Challenge A >>
Recast the part of the listing that opens with the line containing "Open the mail envelope tab" and closes with the line containing "tap(22, 299)" as a Markdown table with the columns Row and Line. Give each line its row number, leave out blank lines, and include both end lines.

Start of Excerpt

Next create an image (this step took me 16 mins on a VM):

sudo yum install debootstrap -y   # install Debian bootstrapper
sudo singularity build mpi.sif parallelContainer.def
ls -lh mpi.sif   # 417M
scp mpi.sif <username>@kandinsky.c3.ca:tmp/

This image will work only on clusters with the Infiniband interconnect, such as Graham and Béluga.

Alternative build

We installed OpenMPI into the image and will compile the code inside the container on the training cluster. Alternatively, we could compile the code when building the image, by pre-copying distributedPi.c (see below) to the current directory and adding the following to the definition file:
%files
    distributedPi.c /home/
%post
    ...
    cd /home
    mpicc -O2 distributedPi.c -o distributedPi
When using such container, you would have to run the executable from the correct path:
srun singularity exec -C mpi.sif bash -c "cd /home && ./distributedPi"

End of Excerpt
Start of Data records

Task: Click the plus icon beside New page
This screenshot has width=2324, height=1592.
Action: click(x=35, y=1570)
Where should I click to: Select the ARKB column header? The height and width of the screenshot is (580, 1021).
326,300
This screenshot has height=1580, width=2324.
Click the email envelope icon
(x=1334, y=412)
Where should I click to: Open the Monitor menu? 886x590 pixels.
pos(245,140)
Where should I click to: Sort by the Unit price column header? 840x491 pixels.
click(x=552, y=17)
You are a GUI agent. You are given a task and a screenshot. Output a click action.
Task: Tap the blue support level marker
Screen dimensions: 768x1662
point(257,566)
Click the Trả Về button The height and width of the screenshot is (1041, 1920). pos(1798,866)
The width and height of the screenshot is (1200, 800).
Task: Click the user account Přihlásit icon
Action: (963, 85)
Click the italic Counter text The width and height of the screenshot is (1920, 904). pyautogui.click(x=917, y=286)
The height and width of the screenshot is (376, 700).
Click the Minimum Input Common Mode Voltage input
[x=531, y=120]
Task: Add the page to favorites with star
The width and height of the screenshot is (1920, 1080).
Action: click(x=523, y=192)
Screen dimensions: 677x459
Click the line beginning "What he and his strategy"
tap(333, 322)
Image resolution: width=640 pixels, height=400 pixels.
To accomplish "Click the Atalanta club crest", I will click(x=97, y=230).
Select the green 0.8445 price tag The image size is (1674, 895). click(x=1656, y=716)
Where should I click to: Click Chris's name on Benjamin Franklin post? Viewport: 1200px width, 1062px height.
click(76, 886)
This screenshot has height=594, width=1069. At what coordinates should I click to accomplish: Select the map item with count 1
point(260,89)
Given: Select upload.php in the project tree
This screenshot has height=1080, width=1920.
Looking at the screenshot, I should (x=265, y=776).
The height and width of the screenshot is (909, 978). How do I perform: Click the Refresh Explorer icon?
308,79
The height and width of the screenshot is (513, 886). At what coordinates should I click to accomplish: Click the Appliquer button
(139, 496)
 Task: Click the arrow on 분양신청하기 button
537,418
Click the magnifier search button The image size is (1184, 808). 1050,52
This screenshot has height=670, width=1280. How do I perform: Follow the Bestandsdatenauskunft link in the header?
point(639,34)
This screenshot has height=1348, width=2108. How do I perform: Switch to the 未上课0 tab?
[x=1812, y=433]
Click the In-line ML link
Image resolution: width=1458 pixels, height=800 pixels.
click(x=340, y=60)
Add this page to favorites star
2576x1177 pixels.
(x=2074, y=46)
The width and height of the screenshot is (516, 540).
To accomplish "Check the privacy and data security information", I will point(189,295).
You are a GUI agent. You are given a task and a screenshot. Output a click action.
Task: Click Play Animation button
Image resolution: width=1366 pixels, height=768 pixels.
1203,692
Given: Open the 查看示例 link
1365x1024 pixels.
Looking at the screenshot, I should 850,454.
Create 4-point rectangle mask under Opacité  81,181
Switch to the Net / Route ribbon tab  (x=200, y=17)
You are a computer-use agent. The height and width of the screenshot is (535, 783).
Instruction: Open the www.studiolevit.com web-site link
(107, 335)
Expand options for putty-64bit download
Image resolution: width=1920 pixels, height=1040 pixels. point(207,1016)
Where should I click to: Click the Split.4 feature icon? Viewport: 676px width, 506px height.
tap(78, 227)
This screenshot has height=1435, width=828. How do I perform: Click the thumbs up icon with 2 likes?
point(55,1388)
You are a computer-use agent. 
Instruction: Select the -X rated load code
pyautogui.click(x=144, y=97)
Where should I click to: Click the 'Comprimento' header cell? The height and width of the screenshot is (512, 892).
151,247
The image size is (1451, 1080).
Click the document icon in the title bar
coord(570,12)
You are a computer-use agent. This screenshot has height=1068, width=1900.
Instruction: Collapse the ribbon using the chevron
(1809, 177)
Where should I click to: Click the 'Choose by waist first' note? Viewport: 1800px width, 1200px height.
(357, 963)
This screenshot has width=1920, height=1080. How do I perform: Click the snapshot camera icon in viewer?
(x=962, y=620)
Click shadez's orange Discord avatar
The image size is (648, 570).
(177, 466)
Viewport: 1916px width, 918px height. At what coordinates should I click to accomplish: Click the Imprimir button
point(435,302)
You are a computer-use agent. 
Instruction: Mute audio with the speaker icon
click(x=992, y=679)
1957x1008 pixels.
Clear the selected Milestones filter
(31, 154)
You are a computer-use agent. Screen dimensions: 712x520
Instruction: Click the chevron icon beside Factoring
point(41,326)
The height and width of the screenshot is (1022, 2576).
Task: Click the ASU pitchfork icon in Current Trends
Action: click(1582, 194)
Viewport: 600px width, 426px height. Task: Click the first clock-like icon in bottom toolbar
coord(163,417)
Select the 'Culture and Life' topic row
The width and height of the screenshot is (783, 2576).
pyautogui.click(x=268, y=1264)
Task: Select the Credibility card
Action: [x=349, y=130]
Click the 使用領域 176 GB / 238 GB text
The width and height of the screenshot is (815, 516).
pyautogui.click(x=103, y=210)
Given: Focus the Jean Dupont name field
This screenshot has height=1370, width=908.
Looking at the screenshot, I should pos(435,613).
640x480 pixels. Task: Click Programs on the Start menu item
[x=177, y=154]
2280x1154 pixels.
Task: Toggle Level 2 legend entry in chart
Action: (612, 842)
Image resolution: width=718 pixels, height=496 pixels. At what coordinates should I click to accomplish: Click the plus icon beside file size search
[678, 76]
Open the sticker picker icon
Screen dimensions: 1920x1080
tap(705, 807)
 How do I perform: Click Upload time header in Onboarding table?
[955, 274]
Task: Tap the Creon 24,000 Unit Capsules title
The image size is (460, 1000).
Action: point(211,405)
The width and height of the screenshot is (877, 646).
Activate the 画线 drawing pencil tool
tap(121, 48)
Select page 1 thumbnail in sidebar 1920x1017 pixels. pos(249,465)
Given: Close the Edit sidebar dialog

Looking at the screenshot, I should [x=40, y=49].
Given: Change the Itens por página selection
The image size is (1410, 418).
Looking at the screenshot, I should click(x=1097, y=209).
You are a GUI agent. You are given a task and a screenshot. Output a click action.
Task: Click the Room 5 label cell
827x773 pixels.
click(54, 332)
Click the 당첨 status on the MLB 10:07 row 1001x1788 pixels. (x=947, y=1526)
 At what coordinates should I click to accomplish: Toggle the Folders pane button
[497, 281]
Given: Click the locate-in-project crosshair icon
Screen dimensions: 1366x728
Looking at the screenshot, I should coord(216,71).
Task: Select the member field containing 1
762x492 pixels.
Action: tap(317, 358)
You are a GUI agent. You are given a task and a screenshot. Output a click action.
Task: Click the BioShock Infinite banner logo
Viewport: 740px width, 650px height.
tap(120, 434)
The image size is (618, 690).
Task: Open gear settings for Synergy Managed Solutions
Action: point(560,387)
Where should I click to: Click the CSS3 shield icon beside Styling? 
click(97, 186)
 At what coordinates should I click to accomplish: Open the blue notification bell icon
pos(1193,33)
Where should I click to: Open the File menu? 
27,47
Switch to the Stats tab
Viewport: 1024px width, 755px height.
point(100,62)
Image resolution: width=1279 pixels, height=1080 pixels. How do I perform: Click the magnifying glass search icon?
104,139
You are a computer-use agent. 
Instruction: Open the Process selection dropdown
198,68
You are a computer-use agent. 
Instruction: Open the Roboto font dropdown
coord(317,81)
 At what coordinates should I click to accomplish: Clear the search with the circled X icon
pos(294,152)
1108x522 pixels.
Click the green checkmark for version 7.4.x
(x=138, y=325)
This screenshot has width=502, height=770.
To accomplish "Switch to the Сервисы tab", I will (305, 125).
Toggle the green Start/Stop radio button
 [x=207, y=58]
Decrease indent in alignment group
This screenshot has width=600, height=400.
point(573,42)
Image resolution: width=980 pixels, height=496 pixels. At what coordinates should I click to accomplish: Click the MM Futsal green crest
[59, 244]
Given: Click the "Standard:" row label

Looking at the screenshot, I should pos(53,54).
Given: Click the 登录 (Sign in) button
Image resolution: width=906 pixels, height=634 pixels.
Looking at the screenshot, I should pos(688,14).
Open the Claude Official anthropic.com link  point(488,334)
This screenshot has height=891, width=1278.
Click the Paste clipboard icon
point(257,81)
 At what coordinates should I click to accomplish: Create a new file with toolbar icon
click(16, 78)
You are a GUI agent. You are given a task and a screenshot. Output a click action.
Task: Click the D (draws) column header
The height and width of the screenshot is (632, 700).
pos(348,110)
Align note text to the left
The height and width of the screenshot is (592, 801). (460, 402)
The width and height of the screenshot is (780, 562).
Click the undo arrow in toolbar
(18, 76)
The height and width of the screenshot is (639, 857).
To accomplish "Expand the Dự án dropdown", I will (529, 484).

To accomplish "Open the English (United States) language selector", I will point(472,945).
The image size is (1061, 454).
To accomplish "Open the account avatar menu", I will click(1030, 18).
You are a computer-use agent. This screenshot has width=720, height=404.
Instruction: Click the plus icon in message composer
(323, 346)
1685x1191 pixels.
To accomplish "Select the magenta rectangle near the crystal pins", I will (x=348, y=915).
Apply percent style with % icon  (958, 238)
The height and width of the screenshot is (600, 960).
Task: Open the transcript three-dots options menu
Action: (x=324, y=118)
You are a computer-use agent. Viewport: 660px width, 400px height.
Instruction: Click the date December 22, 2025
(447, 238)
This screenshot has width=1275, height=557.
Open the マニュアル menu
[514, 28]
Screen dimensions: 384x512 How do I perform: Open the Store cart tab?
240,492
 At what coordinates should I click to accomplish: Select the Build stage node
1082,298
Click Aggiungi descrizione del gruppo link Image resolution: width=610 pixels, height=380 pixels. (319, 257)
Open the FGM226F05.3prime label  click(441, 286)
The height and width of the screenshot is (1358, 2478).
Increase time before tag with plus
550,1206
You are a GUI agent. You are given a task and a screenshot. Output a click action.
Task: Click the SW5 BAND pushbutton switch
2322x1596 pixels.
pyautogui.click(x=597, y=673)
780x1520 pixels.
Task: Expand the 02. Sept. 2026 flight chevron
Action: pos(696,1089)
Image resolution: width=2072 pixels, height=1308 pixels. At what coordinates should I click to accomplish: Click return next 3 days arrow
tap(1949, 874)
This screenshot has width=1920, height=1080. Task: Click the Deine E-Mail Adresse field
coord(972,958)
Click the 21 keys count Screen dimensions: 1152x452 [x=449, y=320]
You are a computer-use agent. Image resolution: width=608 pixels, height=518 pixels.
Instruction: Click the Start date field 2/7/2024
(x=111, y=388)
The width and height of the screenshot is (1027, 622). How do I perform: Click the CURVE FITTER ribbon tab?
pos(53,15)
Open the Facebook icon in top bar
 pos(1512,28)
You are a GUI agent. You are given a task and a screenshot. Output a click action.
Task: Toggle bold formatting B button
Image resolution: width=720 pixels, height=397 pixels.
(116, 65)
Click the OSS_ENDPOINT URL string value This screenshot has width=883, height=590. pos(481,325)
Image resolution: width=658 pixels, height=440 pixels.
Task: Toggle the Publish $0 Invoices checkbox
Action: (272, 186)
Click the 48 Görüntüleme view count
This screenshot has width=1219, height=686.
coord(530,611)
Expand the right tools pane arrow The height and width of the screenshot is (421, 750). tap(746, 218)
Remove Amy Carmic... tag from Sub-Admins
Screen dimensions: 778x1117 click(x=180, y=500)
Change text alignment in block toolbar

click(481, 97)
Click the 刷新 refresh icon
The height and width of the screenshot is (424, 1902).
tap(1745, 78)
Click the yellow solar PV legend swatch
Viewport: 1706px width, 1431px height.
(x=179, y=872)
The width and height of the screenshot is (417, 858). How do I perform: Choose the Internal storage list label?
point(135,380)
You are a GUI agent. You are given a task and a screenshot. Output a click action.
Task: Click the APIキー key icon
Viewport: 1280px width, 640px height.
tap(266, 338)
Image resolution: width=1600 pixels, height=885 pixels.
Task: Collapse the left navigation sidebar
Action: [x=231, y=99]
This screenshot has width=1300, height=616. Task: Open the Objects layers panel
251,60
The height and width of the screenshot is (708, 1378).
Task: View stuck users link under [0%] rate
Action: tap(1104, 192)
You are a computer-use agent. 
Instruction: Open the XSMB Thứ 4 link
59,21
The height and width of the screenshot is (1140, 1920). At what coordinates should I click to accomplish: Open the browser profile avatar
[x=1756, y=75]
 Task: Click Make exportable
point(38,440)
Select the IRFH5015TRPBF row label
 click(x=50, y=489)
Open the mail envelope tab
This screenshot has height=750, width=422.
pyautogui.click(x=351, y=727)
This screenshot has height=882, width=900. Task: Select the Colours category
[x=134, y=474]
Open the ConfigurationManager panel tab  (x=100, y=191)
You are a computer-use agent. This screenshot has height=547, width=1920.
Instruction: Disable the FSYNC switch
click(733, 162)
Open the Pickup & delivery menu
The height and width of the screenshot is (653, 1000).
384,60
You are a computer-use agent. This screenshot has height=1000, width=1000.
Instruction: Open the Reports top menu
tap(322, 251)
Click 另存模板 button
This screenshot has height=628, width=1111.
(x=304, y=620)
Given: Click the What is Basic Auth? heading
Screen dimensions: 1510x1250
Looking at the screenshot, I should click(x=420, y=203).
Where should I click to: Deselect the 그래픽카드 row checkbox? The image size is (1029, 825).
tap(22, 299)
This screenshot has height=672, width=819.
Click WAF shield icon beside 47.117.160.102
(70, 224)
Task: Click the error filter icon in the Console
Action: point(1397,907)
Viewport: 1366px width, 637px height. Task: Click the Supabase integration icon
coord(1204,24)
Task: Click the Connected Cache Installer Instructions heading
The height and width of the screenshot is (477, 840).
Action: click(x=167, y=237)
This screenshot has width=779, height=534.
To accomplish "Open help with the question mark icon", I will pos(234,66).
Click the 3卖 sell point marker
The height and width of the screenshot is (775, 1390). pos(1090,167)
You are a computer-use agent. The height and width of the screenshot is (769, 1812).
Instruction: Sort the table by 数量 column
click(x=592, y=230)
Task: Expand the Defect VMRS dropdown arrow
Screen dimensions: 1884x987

End of Data records

Challenge B >>
Copy the excerpt on building the MPI container image in full, without any changes.

Complete output A >>
| Row | Line |
|---|---|
| 1 | Open the mail envelope tab |
| 2 | This screenshot has height=750, width=422. |
| 3 | pyautogui.click(x=351, y=727) |
| 4 | This screenshot has height=882, width=900. Task: Select the Colours category |
| 5 | [x=134, y=474] |
| 6 | Open the ConfigurationManager panel tab  (x=100, y=191) |
| 7 | You are a computer-use agent. This screenshot has height=547, width=1920. |
| 8 | Instruction: Disable the FSYNC switch |
| 9 | click(733, 162) |
| 10 | Open the Pickup & delivery menu |
| 11 | The height and width of the screenshot is (653, 1000). |
| 12 | 384,60 |
| 13 | You are a computer-use agent. This screenshot has height=1000, width=1000. |
| 14 | Instruction: Open the Reports top menu |
| 15 | tap(322, 251) |
| 16 | Click 另存模板 button |
| 17 | This screenshot has height=628, width=1111. |
| 18 | (x=304, y=620) |
| 19 | Given: Click the What is Basic Auth? heading |
| 20 | Screen dimensions: 1510x1250 |
| 21 | Looking at the screenshot, I should click(x=420, y=203). |
| 22 | Where should I click to: Deselect the 그래픽카드 row checkbox? The image size is (1029, 825). |
| 23 | tap(22, 299) |

Complete output B >>
Next create an image (this step took me 16 mins on a VM):

sudo yum install debootstrap -y   # install Debian bootstrapper
sudo singularity build mpi.sif parallelContainer.def
ls -lh mpi.sif   # 417M
scp mpi.sif <username>@kandinsky.c3.ca:tmp/

This image will work only on clusters with the Infiniband interconnect, such as Graham and Béluga.

Alternative build

We installed OpenMPI into the image and will compile the code inside the container on the training cluster. Alternatively, we could compile the code when building the image, by pre-copying distributedPi.c (see below) to the current directory and adding the following to the definition file:
%files
    distributedPi.c /home/
%post
    ...
    cd /home
    mpicc -O2 distributedPi.c -o distributedPi
When using such container, you would have to run the executable from the correct path:
srun singularity exec -C mpi.sif bash -c "cd /home && ./distributedPi"